Brückenbau mit Stahl

Vorteile von Spundwänden

Wirtschaftlich für Spannweiten bis 50 m

Ca. 80 % der Brücken im europäischen Straßennetz haben eine kleine oder mittlere Spannweite von weniger als 50 m. Für diese Brücken scheinen auf den ersten Blick die Stahlbeton- und Spannbetonbauweisen die billigsten Lösungen zu sein. Stahl- und Stahlverbundbrücken werden oft nur bei großen Spannweiten, Bauhöhenbeschränkungen oder bei der Anforderung an kurze Bauzeiten eingesetzt [1]. Dass Verbundbrücken auch bei kürzeren Spannweiten ohne die genannten Voraussetzungen wirtschaftlich interessante Lösungen bieten, zeigen zahlreiche ausgeführte Beispiele.
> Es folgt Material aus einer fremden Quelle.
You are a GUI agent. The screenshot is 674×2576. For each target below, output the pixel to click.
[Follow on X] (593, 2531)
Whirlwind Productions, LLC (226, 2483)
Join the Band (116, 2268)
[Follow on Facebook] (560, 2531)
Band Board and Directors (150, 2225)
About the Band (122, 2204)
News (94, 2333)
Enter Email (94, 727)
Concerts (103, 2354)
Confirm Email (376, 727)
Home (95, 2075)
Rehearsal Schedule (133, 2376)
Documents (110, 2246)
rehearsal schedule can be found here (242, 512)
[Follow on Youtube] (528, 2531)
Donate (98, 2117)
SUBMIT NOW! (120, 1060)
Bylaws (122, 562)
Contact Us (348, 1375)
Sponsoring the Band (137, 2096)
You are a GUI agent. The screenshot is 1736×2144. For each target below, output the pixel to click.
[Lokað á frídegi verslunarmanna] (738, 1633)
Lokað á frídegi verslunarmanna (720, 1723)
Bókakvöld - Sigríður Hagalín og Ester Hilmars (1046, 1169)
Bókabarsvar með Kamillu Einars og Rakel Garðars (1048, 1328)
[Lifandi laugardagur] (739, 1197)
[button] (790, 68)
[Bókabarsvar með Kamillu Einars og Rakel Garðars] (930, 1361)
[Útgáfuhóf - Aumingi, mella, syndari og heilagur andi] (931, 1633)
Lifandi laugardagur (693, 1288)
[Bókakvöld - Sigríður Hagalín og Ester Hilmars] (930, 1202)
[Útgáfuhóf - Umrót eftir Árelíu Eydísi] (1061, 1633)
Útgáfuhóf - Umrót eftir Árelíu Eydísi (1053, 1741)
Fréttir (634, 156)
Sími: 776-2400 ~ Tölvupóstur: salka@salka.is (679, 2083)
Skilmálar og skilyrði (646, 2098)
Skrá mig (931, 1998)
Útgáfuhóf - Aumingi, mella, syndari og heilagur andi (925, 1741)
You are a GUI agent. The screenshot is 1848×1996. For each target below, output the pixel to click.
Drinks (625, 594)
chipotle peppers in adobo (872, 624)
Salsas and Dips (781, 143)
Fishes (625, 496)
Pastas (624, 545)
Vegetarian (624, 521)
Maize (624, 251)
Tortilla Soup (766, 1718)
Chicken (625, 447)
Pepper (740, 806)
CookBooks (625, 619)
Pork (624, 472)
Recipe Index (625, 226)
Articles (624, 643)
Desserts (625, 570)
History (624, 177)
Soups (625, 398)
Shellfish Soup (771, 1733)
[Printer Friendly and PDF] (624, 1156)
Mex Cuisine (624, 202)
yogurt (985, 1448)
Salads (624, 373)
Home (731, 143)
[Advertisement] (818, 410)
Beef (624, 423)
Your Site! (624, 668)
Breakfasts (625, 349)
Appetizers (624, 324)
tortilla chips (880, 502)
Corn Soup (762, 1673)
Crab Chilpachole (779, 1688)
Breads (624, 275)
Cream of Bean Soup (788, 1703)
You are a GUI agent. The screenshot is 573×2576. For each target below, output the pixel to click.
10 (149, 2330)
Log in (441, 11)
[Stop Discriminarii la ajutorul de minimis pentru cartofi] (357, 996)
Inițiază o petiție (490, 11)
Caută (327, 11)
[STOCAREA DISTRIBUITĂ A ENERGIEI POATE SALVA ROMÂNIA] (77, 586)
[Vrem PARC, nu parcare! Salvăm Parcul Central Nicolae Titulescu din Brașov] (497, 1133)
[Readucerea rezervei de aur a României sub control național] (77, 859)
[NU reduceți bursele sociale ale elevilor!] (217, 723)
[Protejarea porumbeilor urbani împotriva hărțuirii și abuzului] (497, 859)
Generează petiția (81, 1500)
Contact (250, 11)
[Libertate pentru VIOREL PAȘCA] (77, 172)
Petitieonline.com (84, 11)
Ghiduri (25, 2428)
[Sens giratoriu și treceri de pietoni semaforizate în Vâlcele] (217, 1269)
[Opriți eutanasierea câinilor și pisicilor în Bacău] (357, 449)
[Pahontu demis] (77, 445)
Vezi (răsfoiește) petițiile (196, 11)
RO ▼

Bei 2-feldrigen Straßenbrücken mittlerer Spannweite mit konventionellen Widerlagern werden für die Herstellung der Widerlager ohne Bedarf an Verbauten ca. 40 % der gesamten Herstellungskosten der Brücke aufgewendet, mit Bedarf an Verbauten hingegen ca. 55 % [2]. Hier können Widerlager mit Spundwänden eine wirtschaftliche Alternative zur konventionellen Bauweise sein. Denn die Spundwand kann beide Funktionen übernehmen und sowohl als Verbauwand als auch als bleibender, lastabtragender Bauwerksbestandteil dienen [3].

Spundwände sind immer dort besonders wirtschaftlich, wo zur Erstellung des eigentlichen Bauwerks ein zusätzlicher Baugrubenverbau benötigt wird. Dies ist der Fall, wenn ein Geländesprung während der Bauphase abzufangen ist, beim Bauen unterhalb des Grundwasserspiegels oder wenn die Widerlagerbaugrube gegen Hochwasser zu sichern ist. Des Weiteren kann die Ausführung von Spundwandwiderlagern, anstelle von Widerlagern mit temporärem Verbau, die Gesamtbauzeit um mindestens 10 % reduzieren [5].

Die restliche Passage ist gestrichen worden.